Resistance to Change Drives Malpractice Claims

Attorney Steve Cohen is used to people calling him because they want to sue a doctor. What he’s not used to is when the caller is a prominent doctor.

She was a friend of his, he explains in an essay on, who is board-certified in three specialties, and lives in Washington, D.C. Her mother, who lives in Florida, had been rushed to a hospital, and by the time the doctor got there, mom had been diagnosed, admitted and treated.

But she wasn’t doing well, and Cohen’s friend thought the problem was a medication error. She’s not licensed to practice in Florida, so she asked the doctor who had prescribed the medicine to review it, and consider adjusting it.

He declined, because it was a three-day holiday, and, as he told her, “I need a vacation too.”

So she found another doctor to examine her mother. He changed the meds, and her mother recovered.

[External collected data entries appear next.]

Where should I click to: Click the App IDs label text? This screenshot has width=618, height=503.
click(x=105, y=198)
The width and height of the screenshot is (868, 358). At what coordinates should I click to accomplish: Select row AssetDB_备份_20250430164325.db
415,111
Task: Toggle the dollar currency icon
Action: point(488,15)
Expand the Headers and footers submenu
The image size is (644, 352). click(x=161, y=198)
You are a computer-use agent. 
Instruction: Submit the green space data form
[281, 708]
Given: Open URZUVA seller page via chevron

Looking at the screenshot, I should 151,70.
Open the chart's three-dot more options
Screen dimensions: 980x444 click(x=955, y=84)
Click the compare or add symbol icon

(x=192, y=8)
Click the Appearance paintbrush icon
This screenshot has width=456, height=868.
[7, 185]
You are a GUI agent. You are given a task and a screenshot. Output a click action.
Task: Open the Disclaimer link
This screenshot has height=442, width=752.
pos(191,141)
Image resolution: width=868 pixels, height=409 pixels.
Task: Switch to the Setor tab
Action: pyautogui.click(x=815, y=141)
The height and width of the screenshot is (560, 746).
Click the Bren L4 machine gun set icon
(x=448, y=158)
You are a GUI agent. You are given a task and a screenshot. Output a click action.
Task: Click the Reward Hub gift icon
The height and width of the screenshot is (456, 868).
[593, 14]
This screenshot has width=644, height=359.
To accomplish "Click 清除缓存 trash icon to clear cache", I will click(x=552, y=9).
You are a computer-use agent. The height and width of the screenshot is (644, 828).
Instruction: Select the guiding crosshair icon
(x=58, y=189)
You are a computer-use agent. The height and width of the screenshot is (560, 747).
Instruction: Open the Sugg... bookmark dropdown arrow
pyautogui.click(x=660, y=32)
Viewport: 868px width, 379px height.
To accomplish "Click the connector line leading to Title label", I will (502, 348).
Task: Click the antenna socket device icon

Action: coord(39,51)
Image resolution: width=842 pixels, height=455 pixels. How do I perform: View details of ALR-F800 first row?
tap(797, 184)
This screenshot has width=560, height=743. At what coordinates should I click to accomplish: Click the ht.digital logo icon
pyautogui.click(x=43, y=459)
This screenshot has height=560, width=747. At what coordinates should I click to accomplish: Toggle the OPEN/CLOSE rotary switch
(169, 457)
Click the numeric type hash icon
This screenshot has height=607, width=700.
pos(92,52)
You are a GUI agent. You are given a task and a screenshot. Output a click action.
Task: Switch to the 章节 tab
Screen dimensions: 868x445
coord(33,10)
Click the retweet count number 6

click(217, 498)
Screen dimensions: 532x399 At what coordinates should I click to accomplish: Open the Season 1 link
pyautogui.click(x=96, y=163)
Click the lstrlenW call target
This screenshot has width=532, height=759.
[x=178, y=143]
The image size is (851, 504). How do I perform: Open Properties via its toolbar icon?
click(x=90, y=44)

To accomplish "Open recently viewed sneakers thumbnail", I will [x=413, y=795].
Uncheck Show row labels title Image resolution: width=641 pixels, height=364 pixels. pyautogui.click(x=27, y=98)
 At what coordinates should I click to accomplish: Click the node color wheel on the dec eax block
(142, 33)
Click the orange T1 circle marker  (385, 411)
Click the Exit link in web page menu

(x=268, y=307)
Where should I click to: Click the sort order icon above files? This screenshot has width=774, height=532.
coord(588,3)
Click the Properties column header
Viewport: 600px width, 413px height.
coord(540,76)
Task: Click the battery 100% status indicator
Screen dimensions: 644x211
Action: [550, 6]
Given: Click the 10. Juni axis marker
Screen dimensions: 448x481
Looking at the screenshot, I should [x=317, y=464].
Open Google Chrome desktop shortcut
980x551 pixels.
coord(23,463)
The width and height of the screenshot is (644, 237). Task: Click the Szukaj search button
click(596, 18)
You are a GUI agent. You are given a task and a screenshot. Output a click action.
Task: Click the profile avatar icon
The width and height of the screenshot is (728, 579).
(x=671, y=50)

But the daughter was furious, and when she called Cohen, she wanted to sue the first doctor and the hospital. It wasn’t about money, it was about fixing a system she found terribly deficient. Maybe a lawsuit would send a message strong enough to prompt institutional change.

Cohen helped her understand that a lawsuit probably wasn’t the best or most efficient way to effect the change or satisfaction she sought, and that filing a formal complaint with the Joint Commission on accreditation might be the better approach. The Joint Commission, as we’ve discussed, is a national organization that monitors and promotes hospital quality and safety.

But, as Cohen concedes, that, too, is a long shot for making substantive change.

“Unfortunately, a formal complaint by even as formidable a figure as [his friend] will probably have little impact,” he writes. “The medical community’s resistance to reform is notoriously passionate.”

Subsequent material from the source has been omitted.